On the ninetieth anniversary of Booker T. Washington’s death comes a passionate, provocative dialogue on his complicated legacy, including the complete text of his classic autobiography, Up from Slavery.
Booker T. Washington was born a slave in 1858, yet roughly forty years later he had established the Tuskegee Institute. Befriended by a U.S. president and corporate titans, beloved and reviled by the black community, Washington was one of the most influential voices on the postslavery scene. But Washington’s message of gradual accommodation was accepted by some and rejected by others, and, almost a century after his death, he is still one of the most controversial and misunderstood characters in American history.
Uncle Tom or New Negro? does much more than provide yet another critical edition of Washington’s memoirs. Instead, Carroll has interviewed an outstanding array of African American luminaries including Julianne Malveaux, cultural critics Debra Dickerson and John McWhorter, and Pulitzer Prize–winning journalist and radio talk-show host Karen Hunter, among others. In a dazzling collection bursting with invigorating and varying perspectives, (e.g.
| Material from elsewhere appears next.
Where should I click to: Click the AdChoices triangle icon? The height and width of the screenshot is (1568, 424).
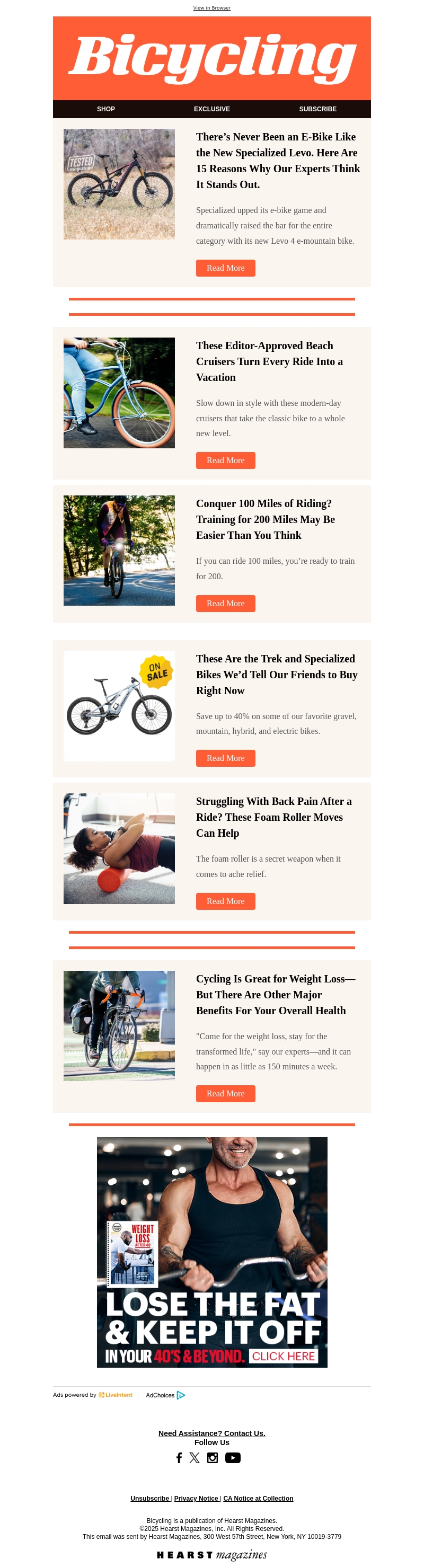(181, 1395)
What would Booker T. think of Sean Combs or Russell Simmons? Was Washington a “tragic buffoon” or “a giver of hope to those on the margins of the margins”?) this cutting-edge book allows you to reach your own conclusions about a controversial and perhaps ultimately enigmatic figure.
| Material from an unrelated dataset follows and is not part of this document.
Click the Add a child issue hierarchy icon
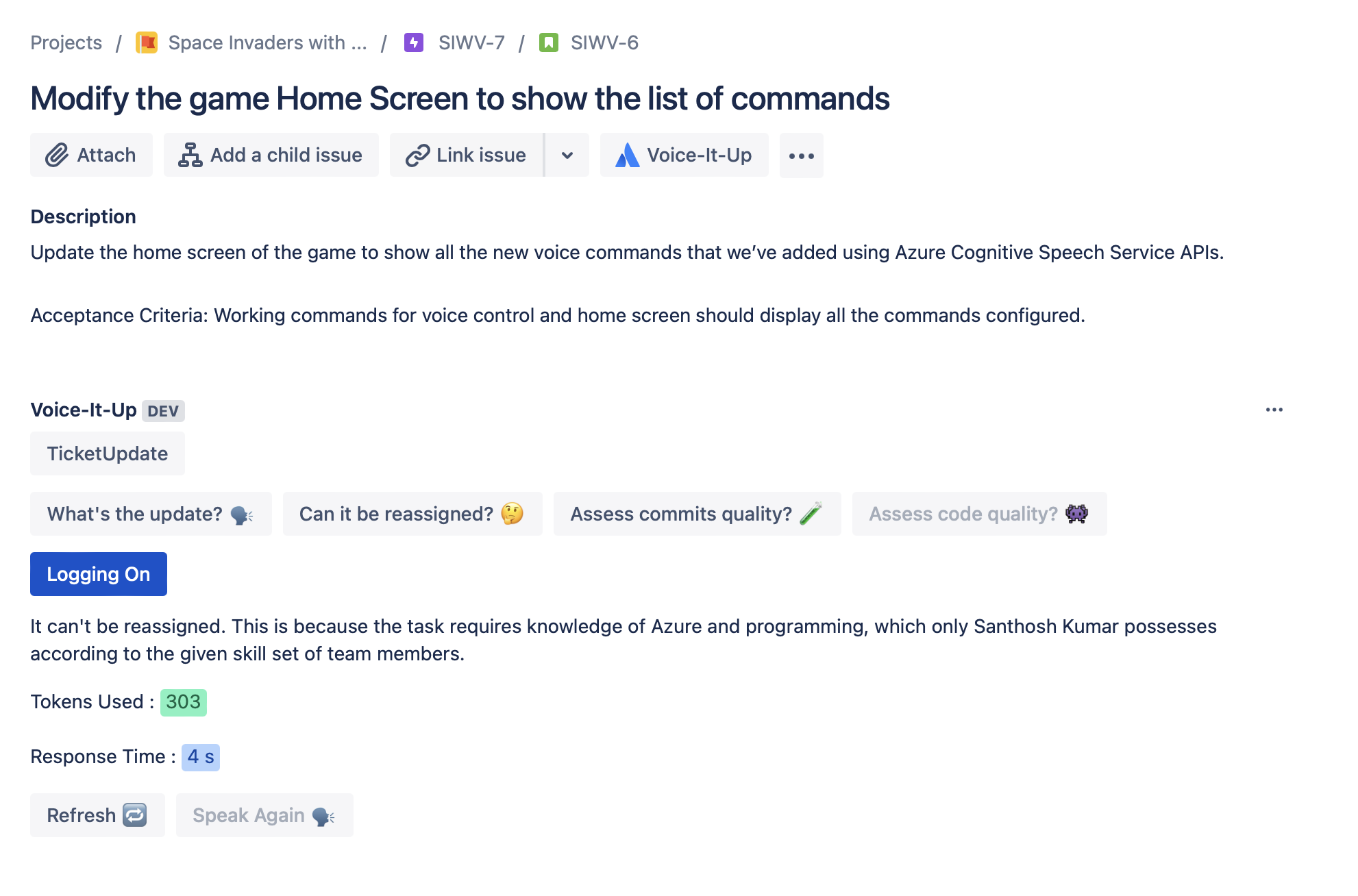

Today's struggle over the role of Booker T. Washington is "actually a struggle over the soul of the black community," argues Debra Dickerson, one of 20 contributors to this anthology, which highlights the complex position of one of America's most famous and controversial black leaders. Carroll (Saving the Race; Sugar in the Raw) brings together a diverse array of African-American voices, including economist Julianne Malveaux, linguist John McWhorter and broadcaster Karen Hunter. Washington's reputation has waxed and waned since his death, mostly due to his quasi-segregationist rhetoric, and the collection reflects these disparate views of him. Some contributors side with Hunter in her declaration that "he was a great man"; others align themselves more with Malveaux, who states, "here are some things about Booker T. Washington that were purely evil." Nearly every contributor agrees, however, that whatever Washington may have said or thought, he is a preeminent example of self-realization through hard work and determination. Wisely refraining from a final verdict, this book exemplifies the diversity and value of African-American thinkers past and present. And Carroll's decision to include the complete text of Up from Slavery in the volume makes this an ideal choice for book clubs.